What needs to be done | Please set down a passage from the column on the Colombia trade agreement below, word for word. Begin at the words that contain "This violence is", and stop after "reason to invest.".

====== Extracted text ======

Thursday, April 17, 2008
More on the Columbia FTA
Colombia trade agreement as a precedent - the Ludlow massacre
David Sirota, Creators Syndicate, Inc.
Friday, April 11, 2008
Ninety-four years ago on April 20, America made international news when a
government-sanctioned paramilitary unit murdered Colorado union organizers at a
Rockefeller-owned coal mine. The Ludlow Massacre was "a story of horror
unparalleled in the history of industrial warfare," wrote the New York Times in
1914 - and the abomination was not just the violence, but the way political and
corporate leaders colluded on their homicidal plans to protect profits.
Sanitized history teaches that our government has since changed. Quite the
contrary, as the Bush administration attempted this week to legitimize the
methods of Ludlow through its Colombia Free Trade Agreement. That attempt
failed when House Speaker Nancy Pelosi led the House to a vote that
indefinitely postpones consideration of the pact.
Colombia resembles Colorado in the early 20th century, only with more frequent
slaughters. In the last two decades, more than 2,500 Colombian labor organizers
have been assassinated, making Colombia the world's most dangerous place for
unionists.
This violence is underwritten by companies like Chiquita, which has financed
Colombian death squads that "destroyed unions, terrorized workers and killed
thousands of civilians," according to Portfolio magazine. The brutality
deliberately depresses labor costs in a country where business analysts cite
exploitative conditions as reason to invest.
This situation, like Ludlow, developed not in spite of the governing elite, but
thanks to it. As the Washington Post reports, Colombia's "most influential
political, military and business figures helped build" the killing machine.
Recently, prosecutors connected these paramilitaries to Colombian President
Alvaro Uribe's allies.
Colombian labor leaders have begged the White House to drop the deal, saying it
will undermine their struggle for human rights by validating Uribe's
thug-ocracy. Nonetheless, President Bush bolstered Uribe with a pact giving
corporations incentives to leave America for the corpse-strewn pastures of
Colombia - a union hater's paradise.
Bush justifies the deal as "urgent for our national security." The rationale
asks us to believe that in backing tyrannical regimes, we will quell
anti-Americanism among the oppressed, rather than sow it.

====== Given material ======

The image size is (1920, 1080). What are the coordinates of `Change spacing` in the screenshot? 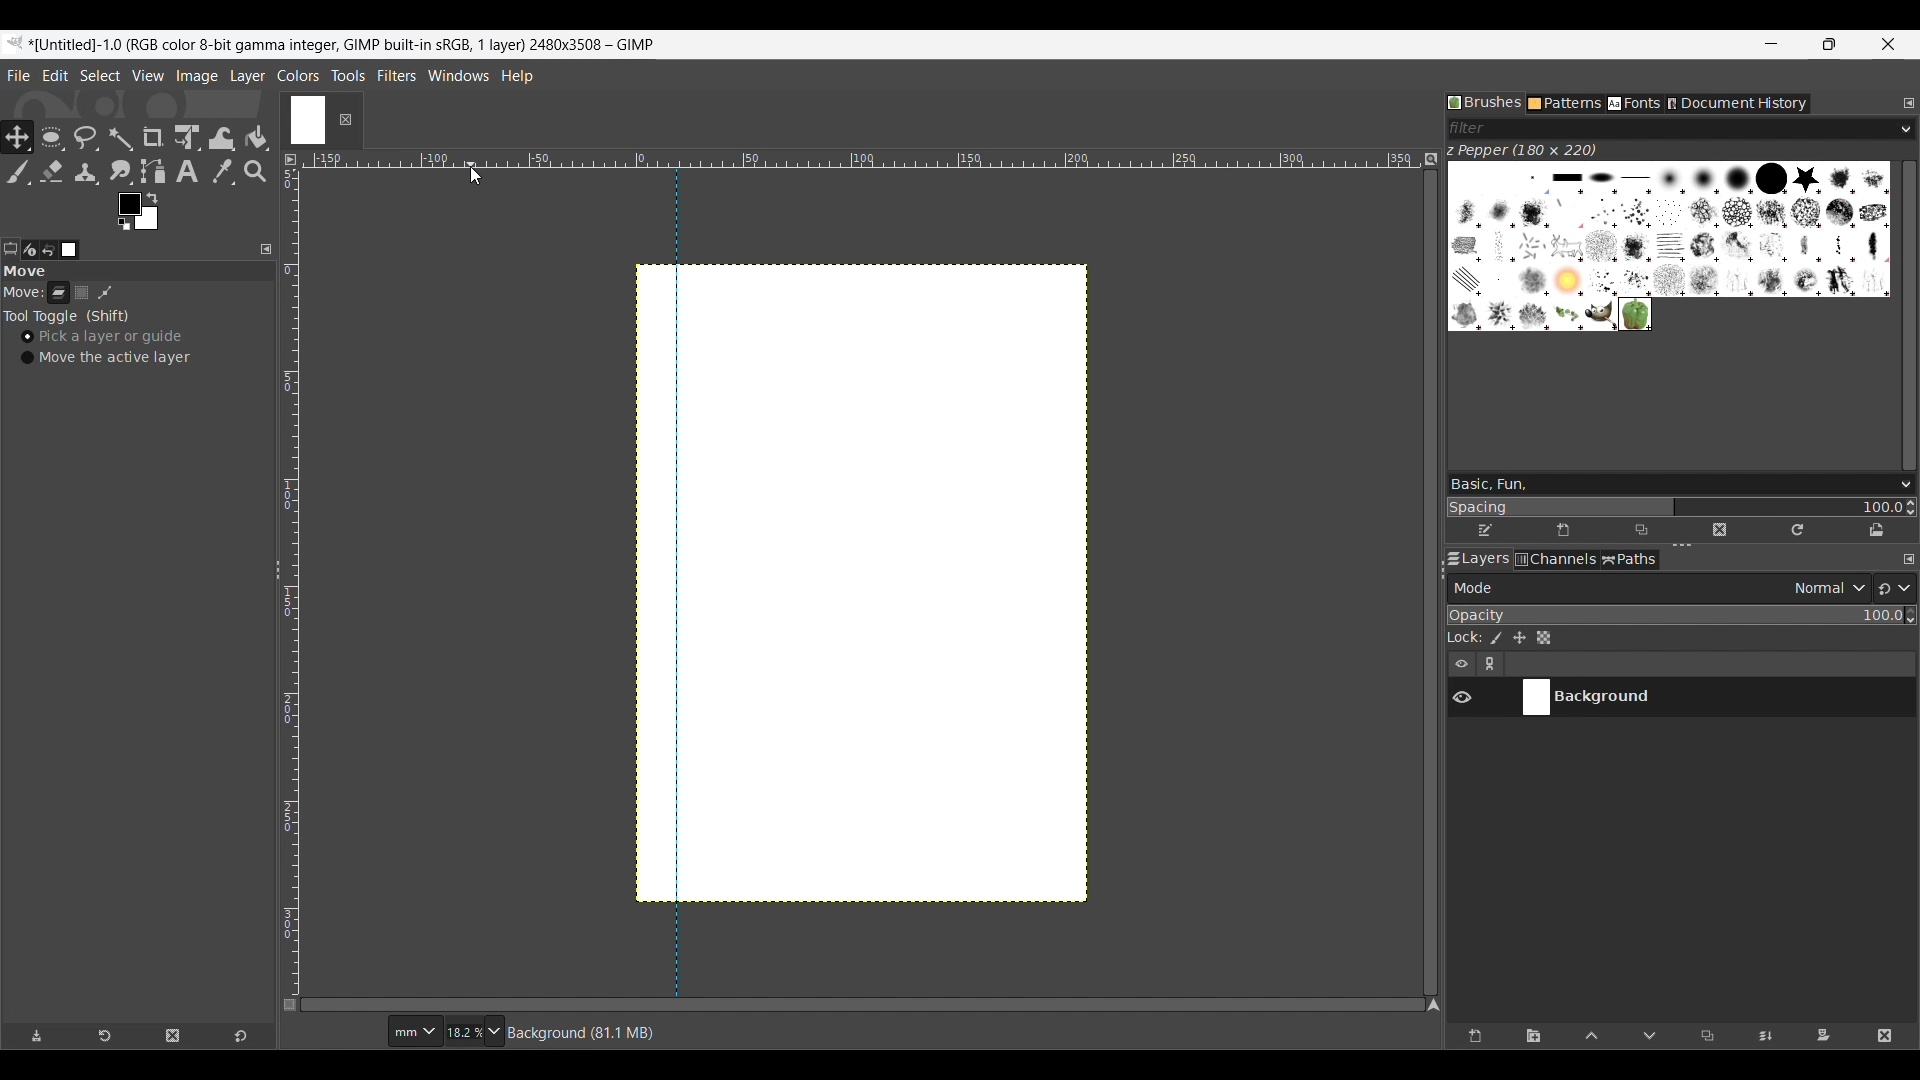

======

Solution to the problem |
This violence is underwritten by companies like Chiquita, which has financed
Colombian death squads that "destroyed unions, terrorized workers and killed
thousands of civilians," according to Portfolio magazine. The brutality
deliberately depresses labor costs in a country where business analysts cite
exploitative conditions as reason to invest.